Embryonic turkey liver: activities of biotransformation enzymes and activation of DNA-reactive carcinogens.

Avian embryos are a potential alternative model for chemical toxicity and carcinogenicity research. Because the toxic and carcinogenic effects of some chemicals depend on bioactivation, activities of biotransformation enzymes and formation of DNA adducts in embryonic turkey liver were examined.
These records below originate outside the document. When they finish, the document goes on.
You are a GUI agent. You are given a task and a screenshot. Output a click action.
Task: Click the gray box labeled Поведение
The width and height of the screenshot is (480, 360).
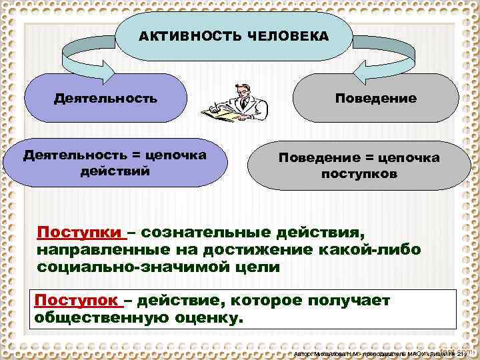(375, 99)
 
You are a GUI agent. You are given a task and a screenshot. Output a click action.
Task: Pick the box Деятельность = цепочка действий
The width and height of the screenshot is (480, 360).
(115, 163)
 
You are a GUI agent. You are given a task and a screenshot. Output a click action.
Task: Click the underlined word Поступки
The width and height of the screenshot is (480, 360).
(80, 233)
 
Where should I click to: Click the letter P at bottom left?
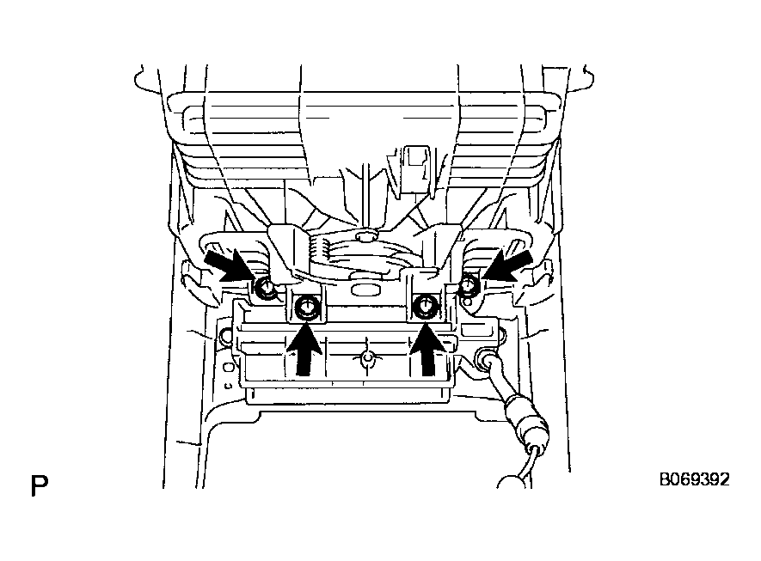[40, 485]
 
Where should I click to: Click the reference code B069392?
[694, 479]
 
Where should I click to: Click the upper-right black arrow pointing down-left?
[507, 265]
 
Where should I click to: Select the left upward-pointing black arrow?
[304, 349]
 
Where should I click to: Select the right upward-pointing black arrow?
[427, 349]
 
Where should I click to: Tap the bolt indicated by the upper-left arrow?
[266, 288]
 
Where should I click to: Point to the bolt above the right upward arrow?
[424, 307]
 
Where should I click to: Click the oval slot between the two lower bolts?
[365, 290]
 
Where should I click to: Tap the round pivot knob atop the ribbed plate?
[367, 236]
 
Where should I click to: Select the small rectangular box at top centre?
[415, 168]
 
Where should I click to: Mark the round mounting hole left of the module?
[224, 334]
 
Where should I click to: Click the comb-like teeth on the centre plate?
[318, 250]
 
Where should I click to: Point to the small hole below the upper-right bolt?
[467, 302]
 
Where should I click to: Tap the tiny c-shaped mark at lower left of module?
[228, 387]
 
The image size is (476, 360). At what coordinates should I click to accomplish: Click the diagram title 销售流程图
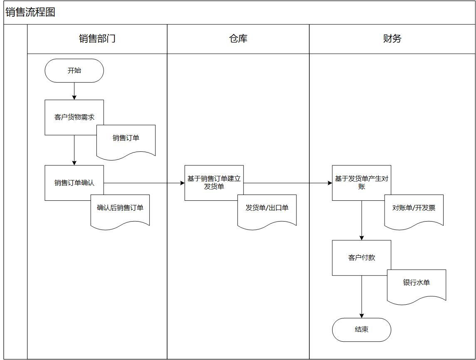coord(30,12)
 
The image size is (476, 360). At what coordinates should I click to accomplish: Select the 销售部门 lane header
coord(97,39)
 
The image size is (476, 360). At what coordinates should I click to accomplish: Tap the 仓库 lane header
coord(238,39)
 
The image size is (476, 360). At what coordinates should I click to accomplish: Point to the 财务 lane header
coord(392,39)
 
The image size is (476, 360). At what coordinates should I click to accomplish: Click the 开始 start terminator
coord(74,71)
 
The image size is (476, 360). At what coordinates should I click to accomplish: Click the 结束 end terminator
coord(362,330)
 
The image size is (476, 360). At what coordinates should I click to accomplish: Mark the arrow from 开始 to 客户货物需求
coord(74,91)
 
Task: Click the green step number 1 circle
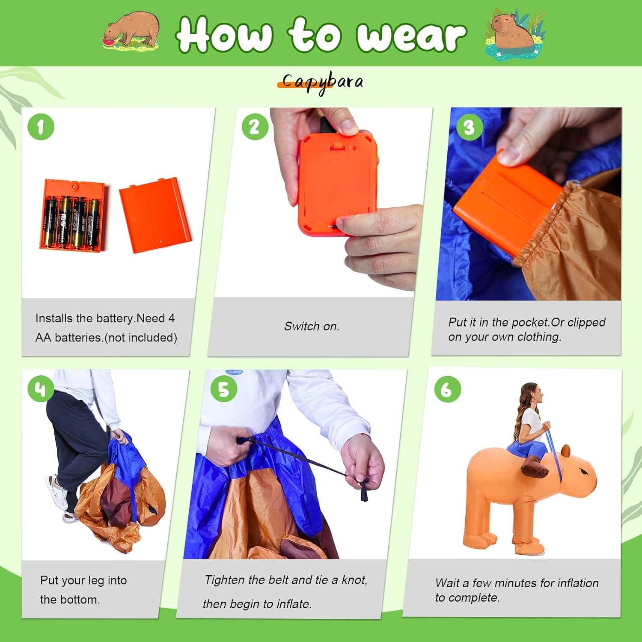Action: [x=41, y=127]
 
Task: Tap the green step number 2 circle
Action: [x=255, y=127]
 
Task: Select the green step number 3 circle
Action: [x=470, y=127]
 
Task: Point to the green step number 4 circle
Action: [x=41, y=389]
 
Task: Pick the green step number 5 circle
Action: [x=224, y=389]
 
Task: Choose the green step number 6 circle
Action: [x=447, y=389]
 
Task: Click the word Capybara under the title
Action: [x=322, y=82]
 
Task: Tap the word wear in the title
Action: [x=411, y=36]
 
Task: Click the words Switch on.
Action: [x=312, y=327]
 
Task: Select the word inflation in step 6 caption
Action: [x=578, y=583]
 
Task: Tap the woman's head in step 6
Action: [x=532, y=395]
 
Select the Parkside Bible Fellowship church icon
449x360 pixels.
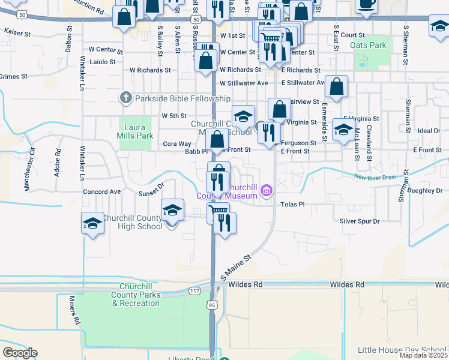click(x=125, y=97)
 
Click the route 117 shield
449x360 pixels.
click(x=193, y=291)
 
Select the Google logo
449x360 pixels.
click(x=20, y=352)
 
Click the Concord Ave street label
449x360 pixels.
click(x=101, y=191)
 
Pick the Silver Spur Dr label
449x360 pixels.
click(x=360, y=221)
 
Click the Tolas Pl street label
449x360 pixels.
click(x=292, y=204)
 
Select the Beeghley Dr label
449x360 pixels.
click(x=427, y=190)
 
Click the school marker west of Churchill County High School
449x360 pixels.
click(x=92, y=224)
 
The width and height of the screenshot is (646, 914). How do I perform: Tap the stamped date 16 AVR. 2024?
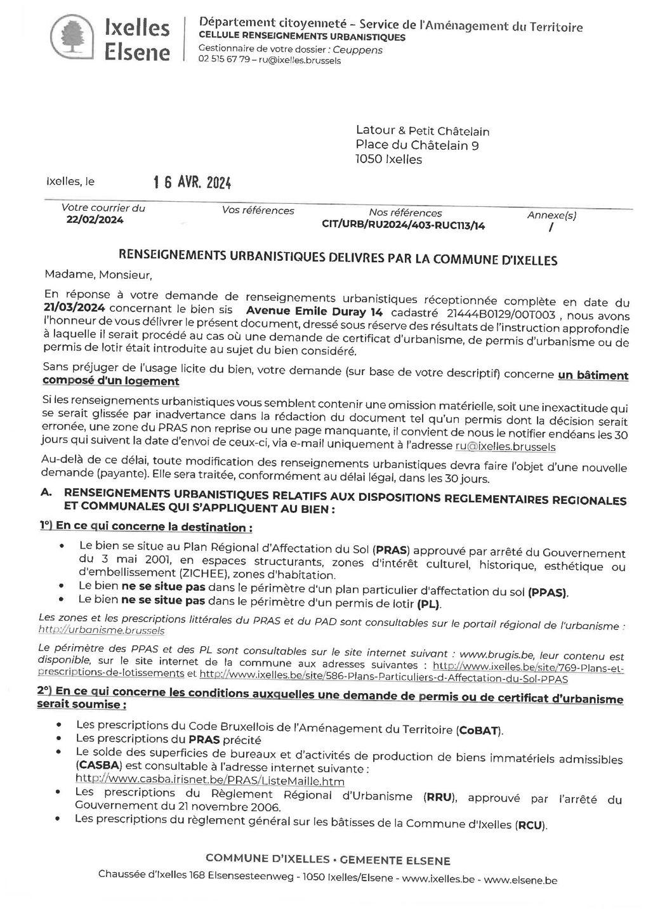coord(192,183)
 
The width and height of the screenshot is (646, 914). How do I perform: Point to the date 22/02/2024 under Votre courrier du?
coord(95,220)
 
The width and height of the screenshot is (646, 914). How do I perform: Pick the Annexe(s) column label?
coord(551,215)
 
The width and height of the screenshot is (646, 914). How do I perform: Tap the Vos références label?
coord(258,211)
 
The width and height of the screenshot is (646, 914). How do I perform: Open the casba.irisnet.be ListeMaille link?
coord(210,779)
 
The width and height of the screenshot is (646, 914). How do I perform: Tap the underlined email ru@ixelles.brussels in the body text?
coord(505,446)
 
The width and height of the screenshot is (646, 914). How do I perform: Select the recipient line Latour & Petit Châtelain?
coord(422,131)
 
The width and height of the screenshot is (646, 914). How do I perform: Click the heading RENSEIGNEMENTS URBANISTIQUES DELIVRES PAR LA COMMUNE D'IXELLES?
coord(338,258)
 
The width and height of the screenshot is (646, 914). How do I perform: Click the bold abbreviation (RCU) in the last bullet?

Biochemical analyses of 22-day in ovo turkey liver post-mitochondrial fractions revealed activities of the biotransformation enzymes 7-ethoxycoumarin de-ethylase (ECOD), 7-ethoxyresorufin de-ethylase (EROD), aldrin epoxidase (ALD), epoxide hydrolase (EH), glutathione S-transferase (GST), and UDP-glucuronyltransferase (GLUT). Following the administration of phenobarbital (24 mg/egg) on day 21, enzyme activities of ECOD, EROD, ALD, EH and GLUT, but not of GST, were increased by two-fold or higher levels by day 22. In contrast, acute administration of 3-methylcholanthrene (5 mg/egg) induced only ECOD and EROD activities. Bioactivation of structurally diverse pro-carcinogens was also examined using (32)P-postlabeling for DNA adducts. In ovo exposure of turkey embryos on day 20 of gestation to 2-acetylaminofluorene (AAF), 4,4'-methylenebis(2-chloroaniline) (MOCA), benzo[a]pyrene (BaP), and 2-amino-3,8-dimethylimidazo[4,5- f]quinoxaline (MeIQx) resulted in the formation of DNA adducts in livers collected by day 21. Some of the DNA adducts had (32)P-postlabeling chromatographic migration patterns similar to DNA adducts found in livers from Fischer F344 rats exposed to the same pro-carcinogens. We conclude that 21-day embryonic turkey liver is capable of chemical biotransformation and activation of genotoxic carcinogens to form DNA adducts. Thus, turkey embryos could be utilized to investigate potential chemical toxicity and carcinogenicity.